Instructions:
(1) List each trigger type that the passage on the Duckstring Playground says can be sent to a Pond, with the short description it gives for each.
(2) Carry on the passage about the Duckstring Playground from its last sentence.

Passage to read:
=====

The fastest way to understand Duckstring is to watch it run. The Playground is an in-browser simulation of the orchestration model: build a graph of Ponds and Ripples, send triggers, and watch freshness propagate. It runs entirely client-side — no install, no backend, no sign-up.

It uses the same state machine as the real runtime (the Python engine is a behaviour-for-behaviour port of the playground's reference implementation), so what you see is exactly how a deployed pipeline behaves — just with simulated work instead of real transforms.

What you can do

The playground opens with the demo pipeline from the Quickstart already loaded — transactions and products feeding sales, feeding reports — so you can start triggering immediately.

  • Send triggers. Select a Pond and send a Tap (pull once), Pulse (push once), Wave (standing pull), or Tide (standing push with a staleness bound). Watch demand tokens flow upstream and runs cascade back down.
  • Edit the topology. Add and delete Ponds, link them as Sources and Sinks, and add Ripples inside a Pond with their own parent links — the same graph you'd otherwise declare in code and pond.toml.
  • Tune the work. Set each Ripple's duration (and a variability factor) to model fast and slow transforms, then watch where the bottleneck forms.
  • Add Windows. Give an Inlet a recurring availability window and see how a downstream Wave throttles to it.
  • Control time. Pause, change the simulation speed, and read the event console and trace chart to follow exactly what fired and why.

=====

Dataset content:

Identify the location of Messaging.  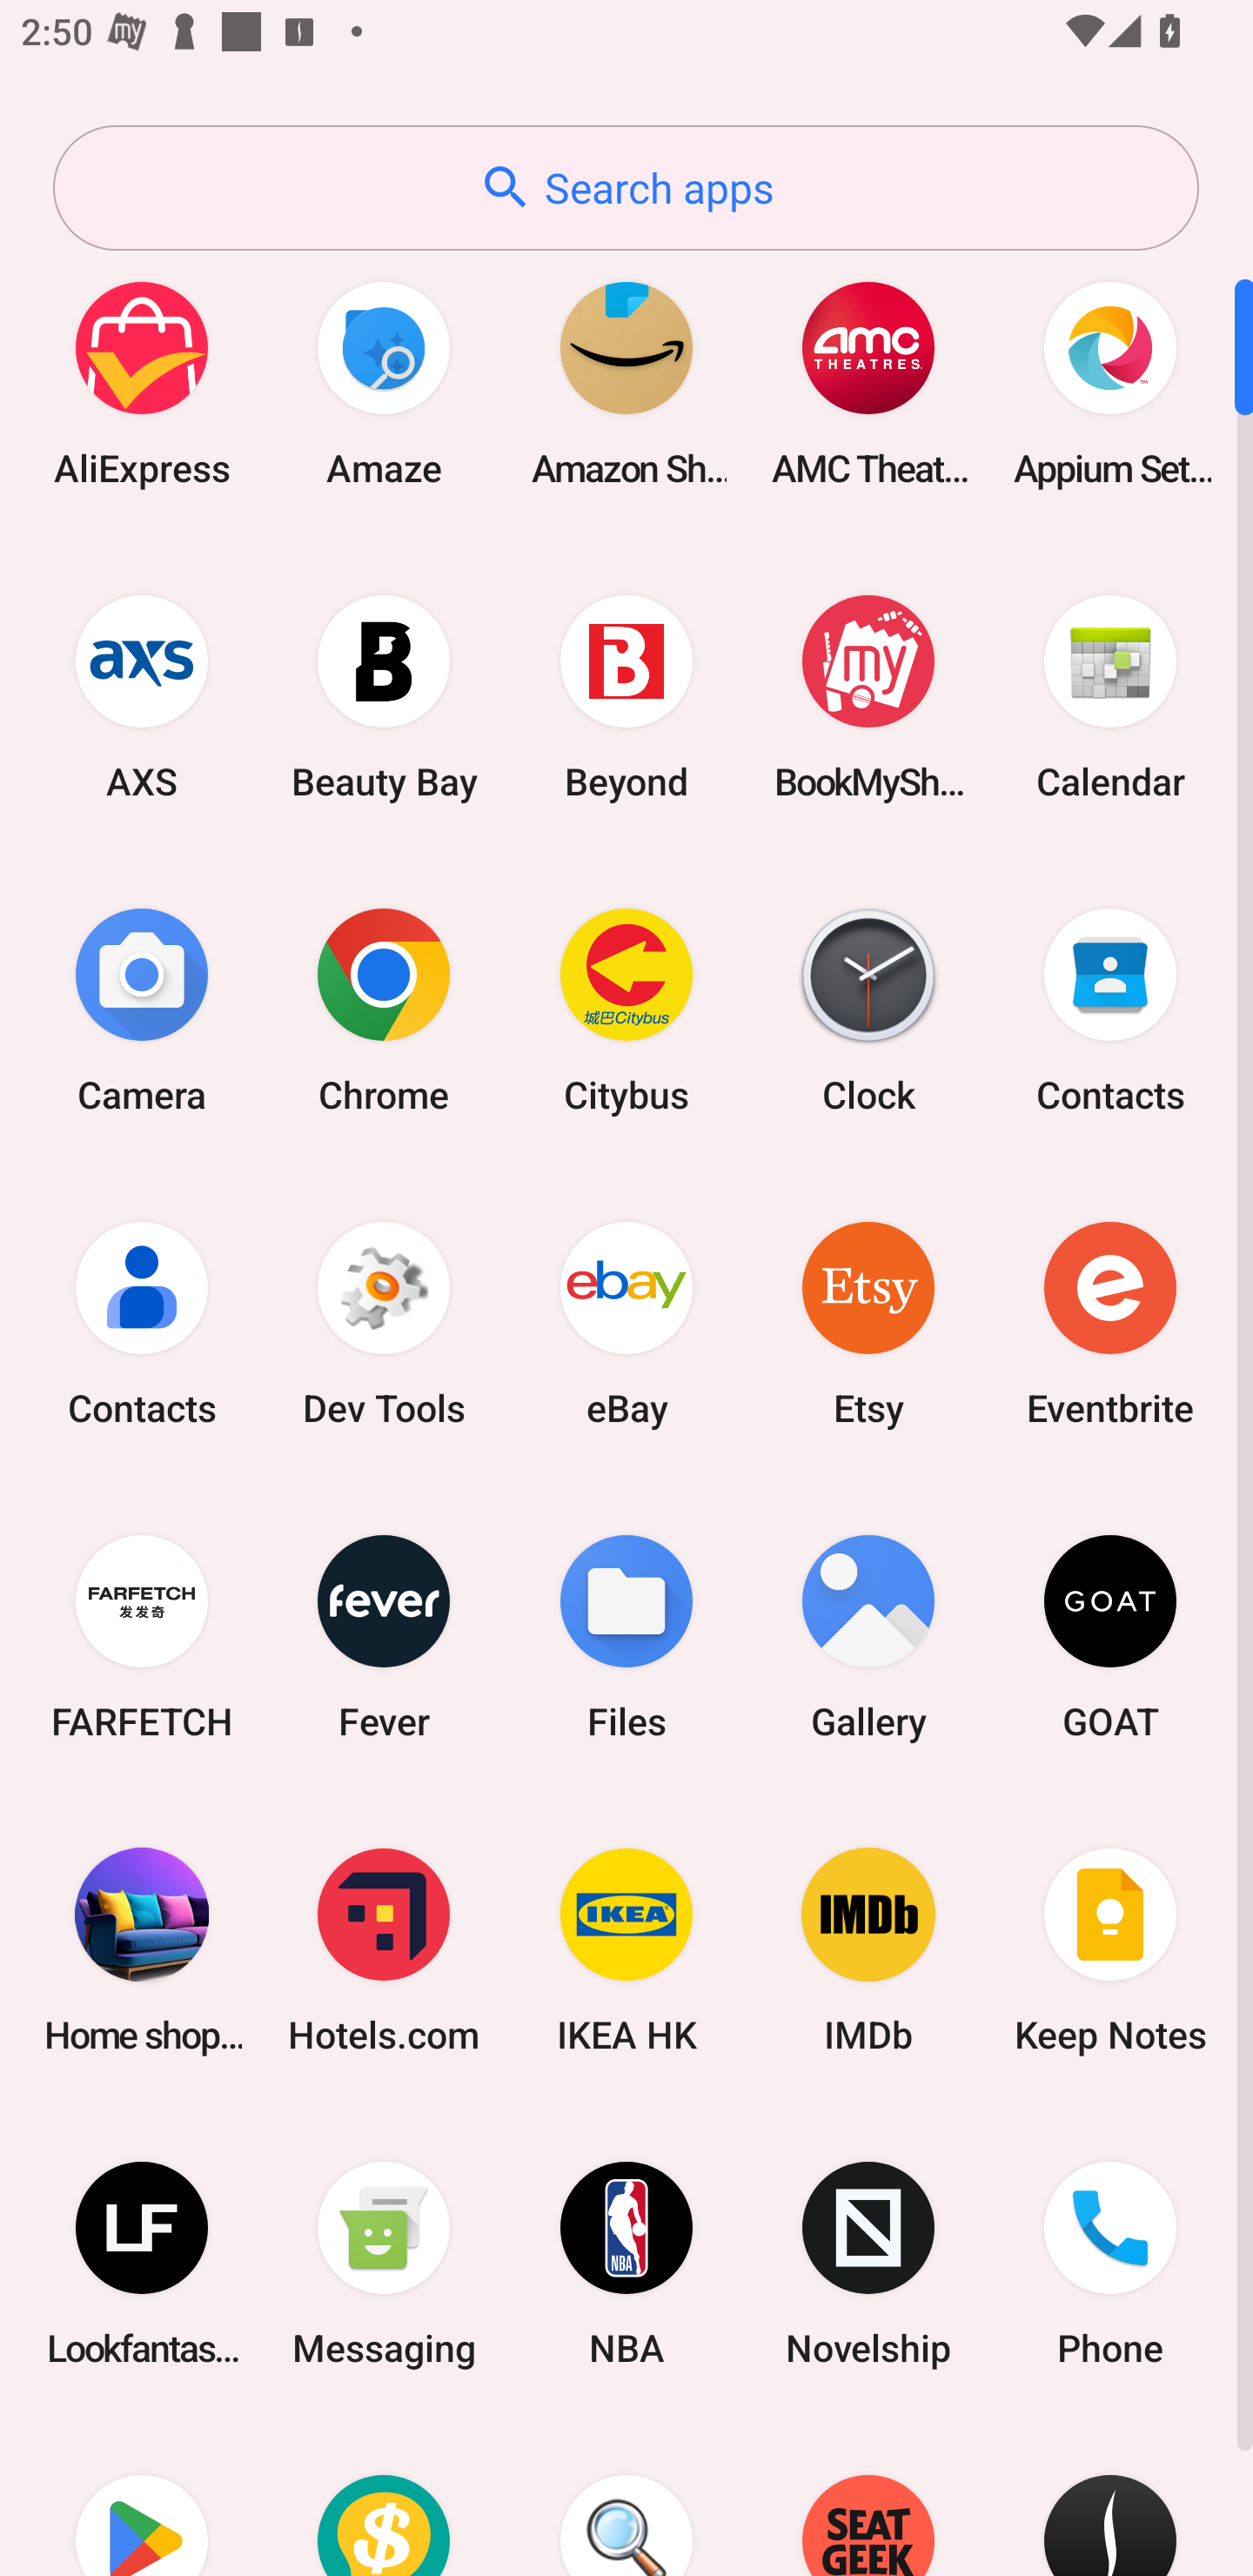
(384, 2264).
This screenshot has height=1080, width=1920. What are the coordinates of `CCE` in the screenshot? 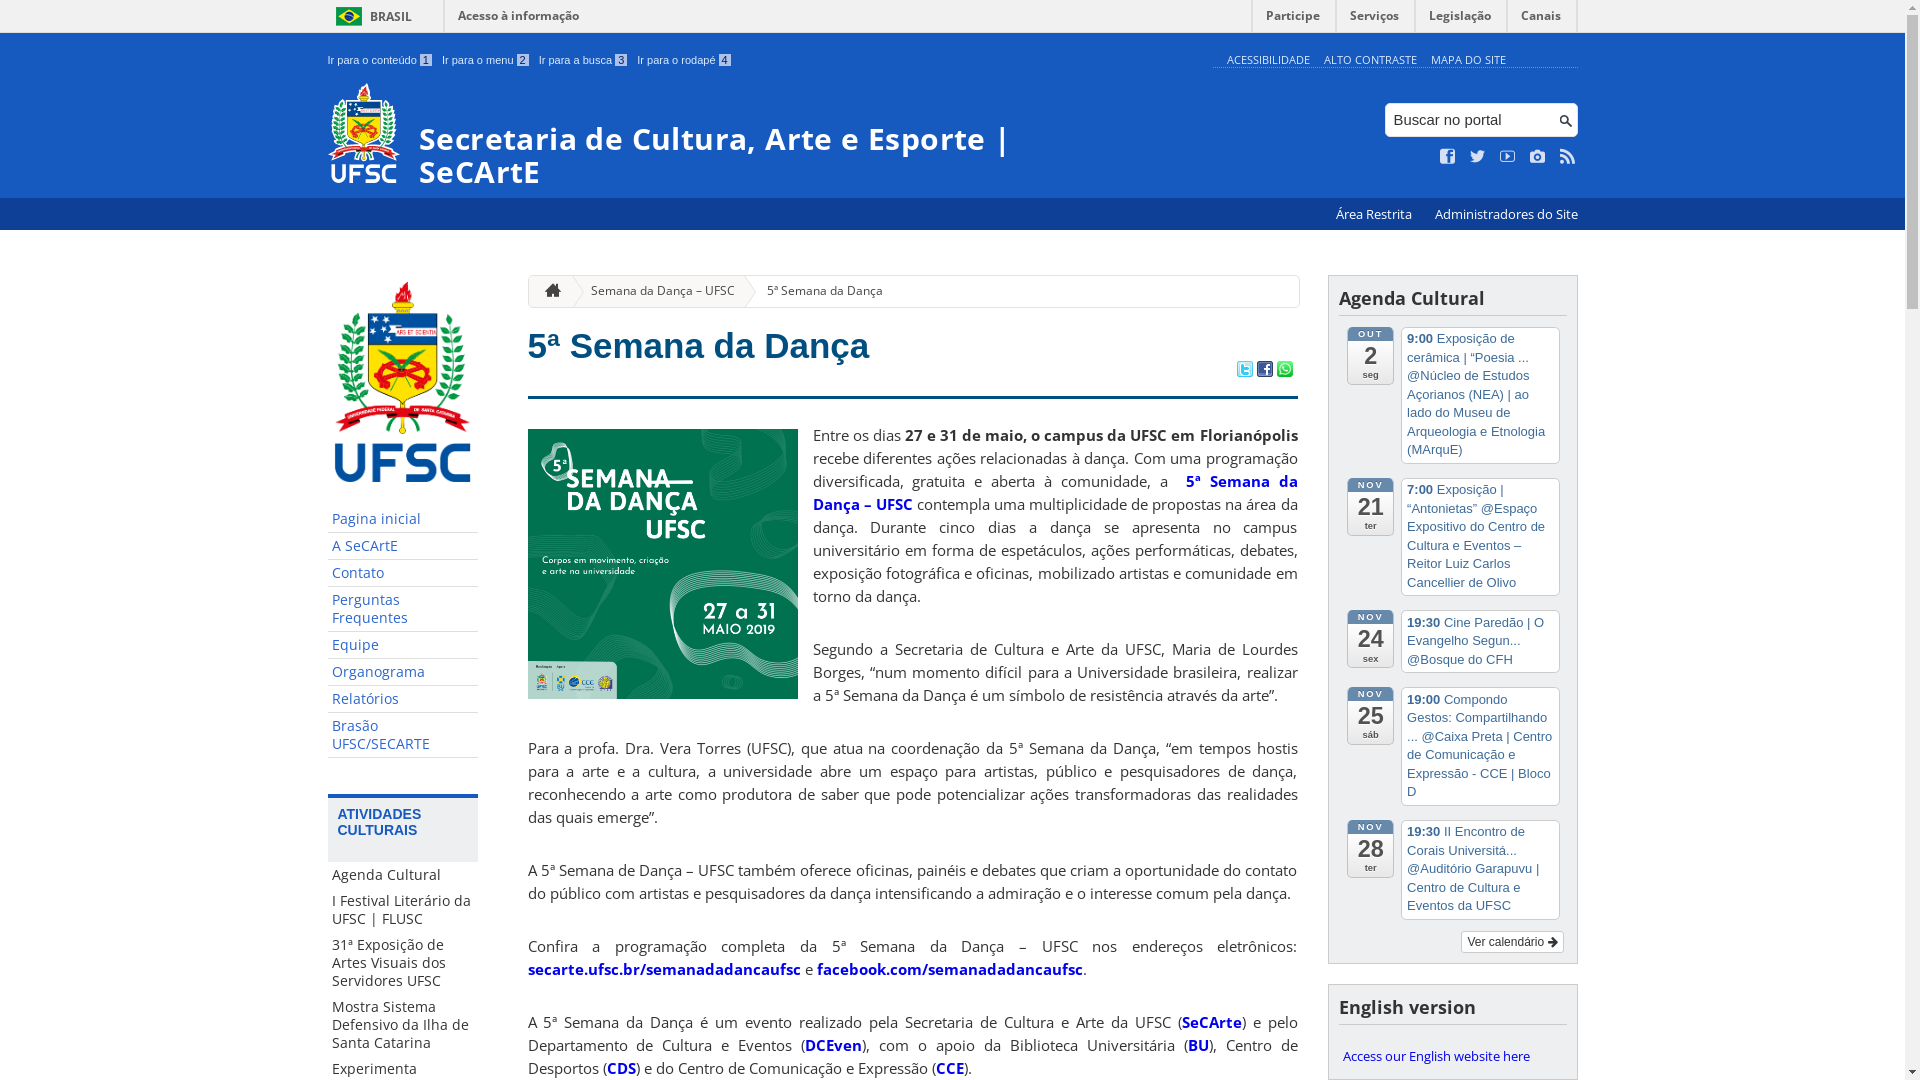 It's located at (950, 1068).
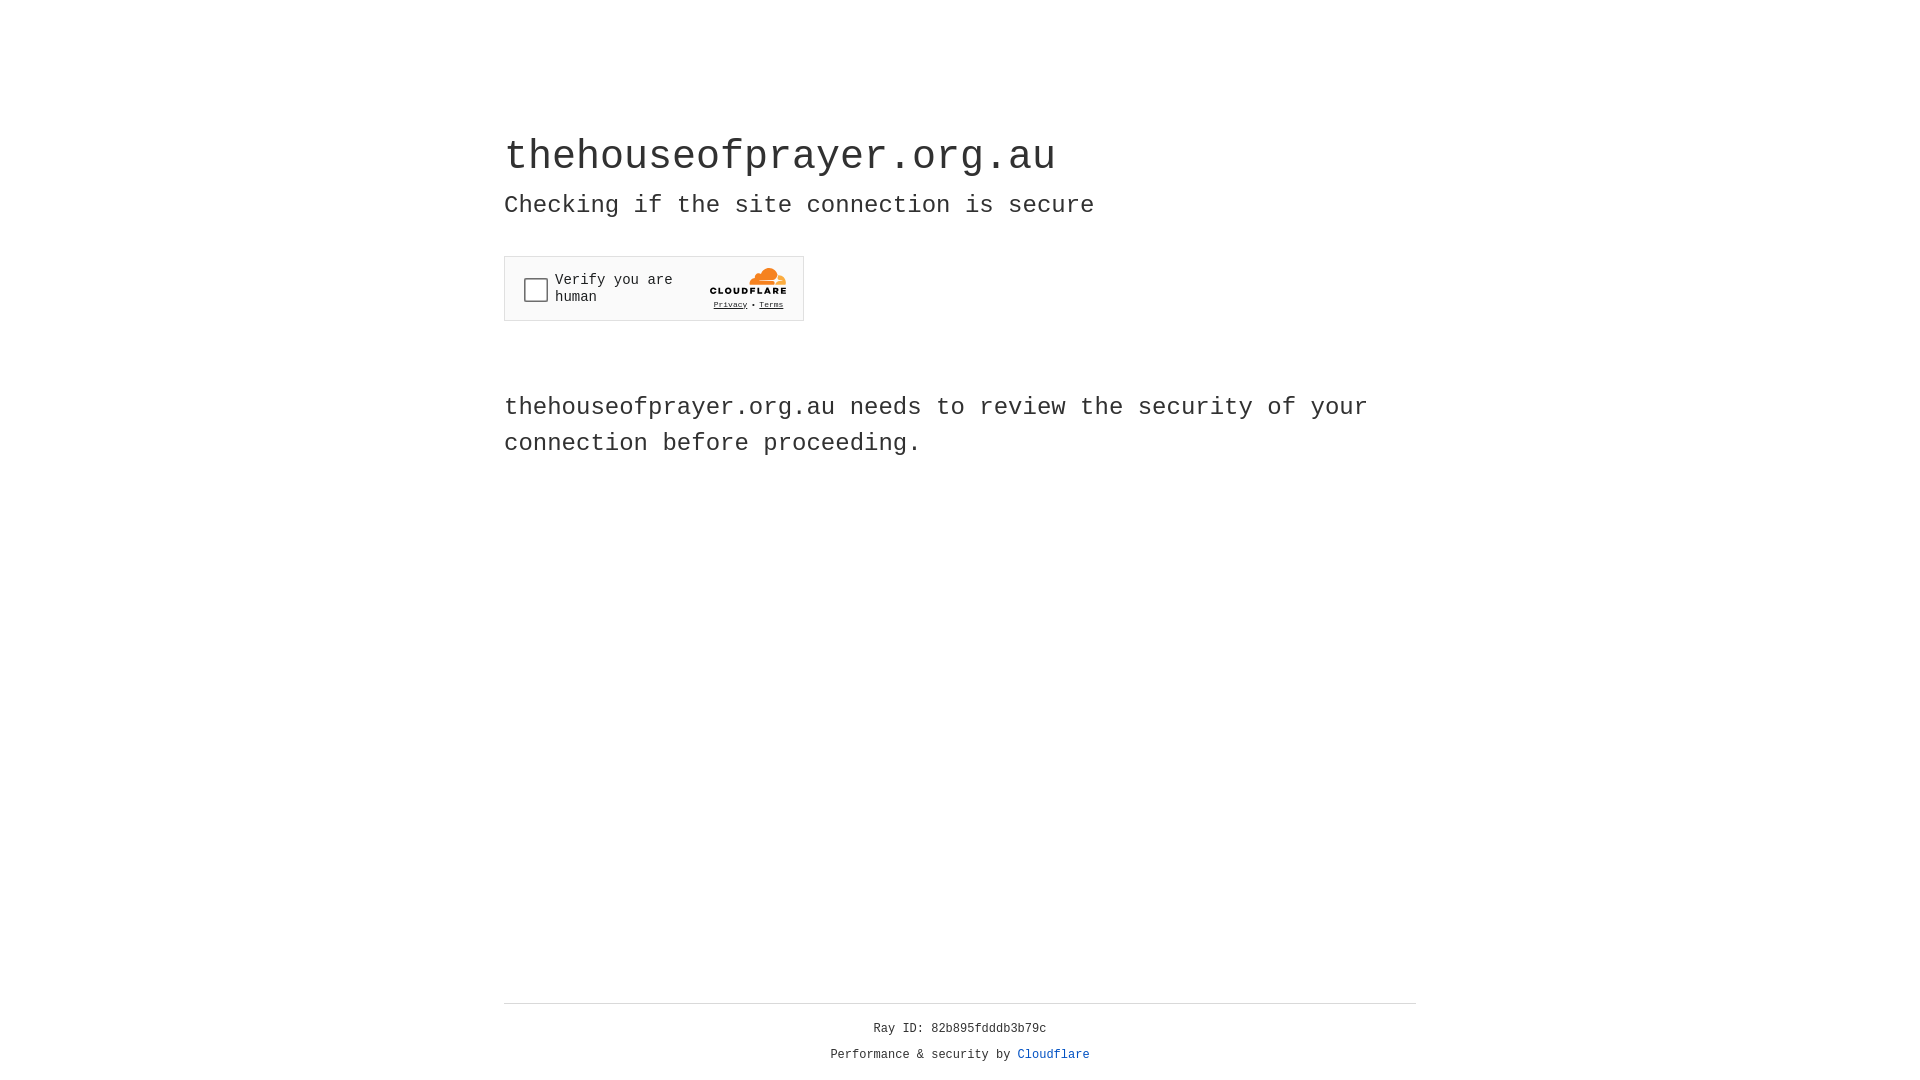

=====

Expected responses:
(1) Tap (pull once), Pulse (push once), Wave (standing pull), Tide (standing push with a staleness bound)

(2)
Things worth trying

A few experiments that show off behaviour you won't get from a scheduler:

  1. Wave vs. the bottleneck. Start a Wave on the terminal Pond. Every Ripple settles into a cadence set by the slowest Ripple upstream — nothing runs faster than its consumer can use, with no rate limits configured anywhere.
  2. Tap, twice. Send one Tap and watch it propagate upstream; the upstream Ponds re-arm as it runs. Send a second Tap and notice it's supplied almost immediately — the pull model pre-positions fresh data for the next request.
  3. Tide vs. Wave. Put a 10-second Tide on the Outlet, then swap it for a Wave with a 10-second Window on the Inlets. Same once-per-10s outcome — but the Window pins when the run happens to when the source data is actually available.
  4. Overlapping runs. Make the pipeline longer than the trigger interval and watch multiple runs in flight at once. There is no concurrency cap; completions clock the cascade.

When the behaviour starts to make sense, Theory explains the rules behind it — and the Quickstart gets the real thing running on your machine in a few minutes.